DDD le 04/08/2025,
n° 2025-150
Décision de la DDD : précisions sur la reconnaissance de priorité au motif du caractère inadapté du logement au handicap en matière de DALO
Jurisprudence · Date de publication : 03/03/2026
Droit au logement
Droit au logement opposable (DALO)
Mme X, devenue hémiplégique à la suite d’un accident en 2015, et utilisant un fauteuil roulant électrique, a sollicité un relogement adapté dans le parc social. Après un premier logement PMR en 2020 puis un second en 2022, elle constate à chaque fois leur inadaptation à son handicap. Elle dépose alors une nouvelle demande de logement social et saisit la commission de médiation pour être reconnue prioritaire DALO. La commission rejette son recours en estimant que, déjà logée dans le parc social, sa demande relève d’une mutation auprès du bailleur. Ce refus est réitéré à l’occasion d’un second recours, la commission invoquant en outre une ancienneté insuffisante de la demande.

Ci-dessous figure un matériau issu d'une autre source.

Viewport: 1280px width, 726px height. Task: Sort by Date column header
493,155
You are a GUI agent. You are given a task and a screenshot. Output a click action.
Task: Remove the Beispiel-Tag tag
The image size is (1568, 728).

Mme X sollicite alors l’intervention de la Défenseure des droits (DDD), après un recours gracieux et contentieux. Après intervention du DDD auprès de la Commission, celle-ci revient finalement sur sa position et reconnaît la requérante prioritaire DALO.
La DDD rappelle que l’article L. 441-1 du Code de la construction et de l’habitation (CCH) énumère les publics prioritaires, parmi lesquels figurent les personnes reconnues DALO et les personnes en situation de handicap, ou les familles assumant leur charge. Elle souligne que ces dernières peuvent solliciter la reconnaissance DALO sans condition de délai lorsque les démarches de droit commun ne permettent pas d’obtenir un logement adapté à leur handicap, conformément à l’article L. 441-2-3 II du CCH.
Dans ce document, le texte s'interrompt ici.